Как мало тогда было нужно для счастья.

Впрочем, много ли нужно мне сейчас? Я не прошу сокровищ Монтесумы. Просто верните мне доступ к Интернету. В начале года я читал, что американским школьникам заплатят, если они проведут лето без гаджетов. А сейчас я сам готов заплатить всё, чем богат, только бы вместо растерянного динозаврика возник экран поисковика или окно для ввода пароля в мою он-лайн игрушку.

Дуб шелестел, будто посмеивался.
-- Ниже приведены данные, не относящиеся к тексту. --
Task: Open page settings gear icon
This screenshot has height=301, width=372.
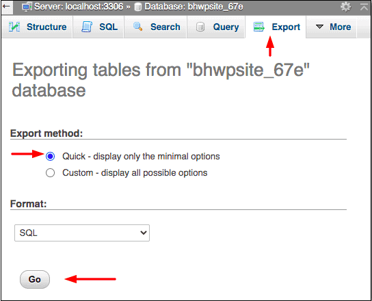Action: [345, 7]
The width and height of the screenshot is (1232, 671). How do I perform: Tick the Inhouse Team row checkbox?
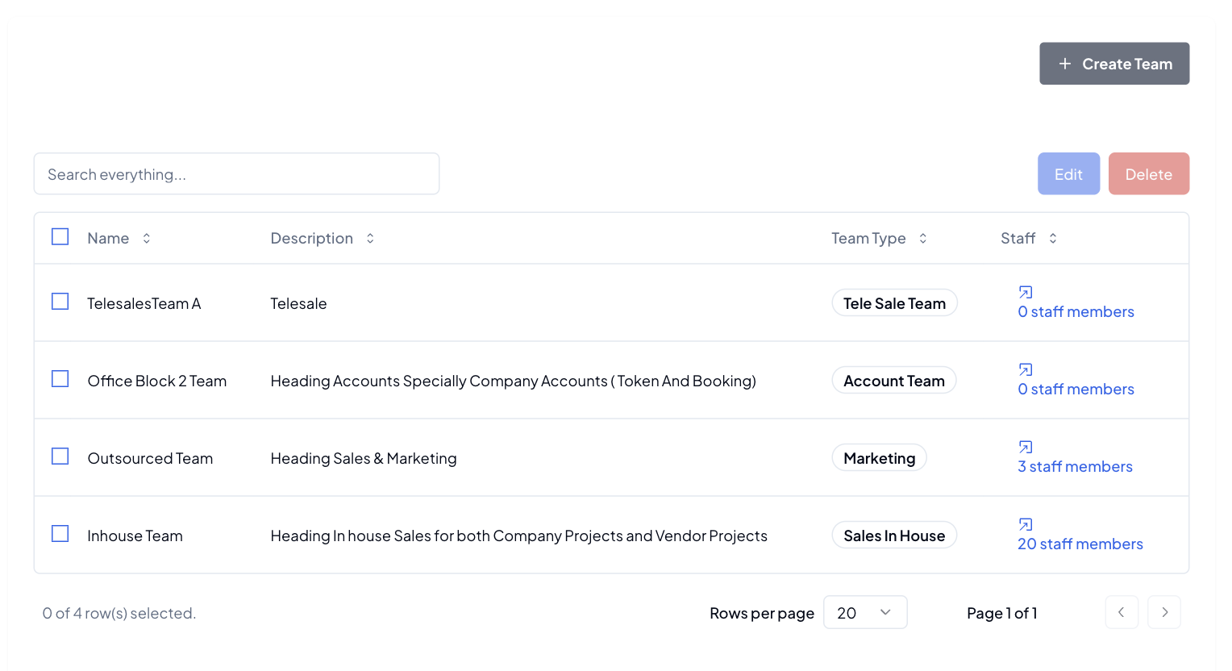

Он стоял здесь, когда ещё не было всемирной паутины. И будет выситься, когда её спишут в утиль, заменив чем-то более удобным.

Я вдруг вспомнил, как несколько лет назад с отцом мы шли по берегу реки. Тогда меня захватывали пробки. Я собирал коллекцию из тех, где отпечатали рисунок. Отец вёл меня куда-то, хитро подмигивая, а потом крутой склон берега вдруг раздвинулся, и в выемке той сверкал чуть ли не миллион бутылочных крышек, скопившихся здесь с незапамятных времён.

Ликование кладоискателей, нарывших золотые россыпи, бледнело перед моим победным кличем, когда я нёсся к открывшимся сокровищам. Давным-давно с той поры я уже раздал пробки тем, кто продолжал их ценить, холить и лелеять. Пробки перестали меня греть. Но тот особенный день, когда мне подарили доступ к немереному богатству, согревал воспоминанием.

Как отец разыскал те россыпи? Почему привёл меня туда? Ведь ему пробки должны казаться обычным мусором. Быть может, даже опасным. Споткнись я тогда и распори руку о зубчатые края, тронутые ржавчиной...

Вдруг совершенно некстати вспомнился молоток. И настроение разом испортилось.

"Надо, чтобы не для одного меня шла моя жизнь, чтобы на всех она отражалась и чтобы все они жили со мной вместе", -- в мозгу шебаршилась фраза, переписанная из толстенного тома "Войны и мира" в школьное сочинение. Признаюсь откровенно, я не разделял чаяния князя. Я не хотел, чтобы со мной вместе жили все. Я хотел, чтобы рядом находились лишь свои люди. К примеру, здесь, в лагере, мне достаточно Лёньки.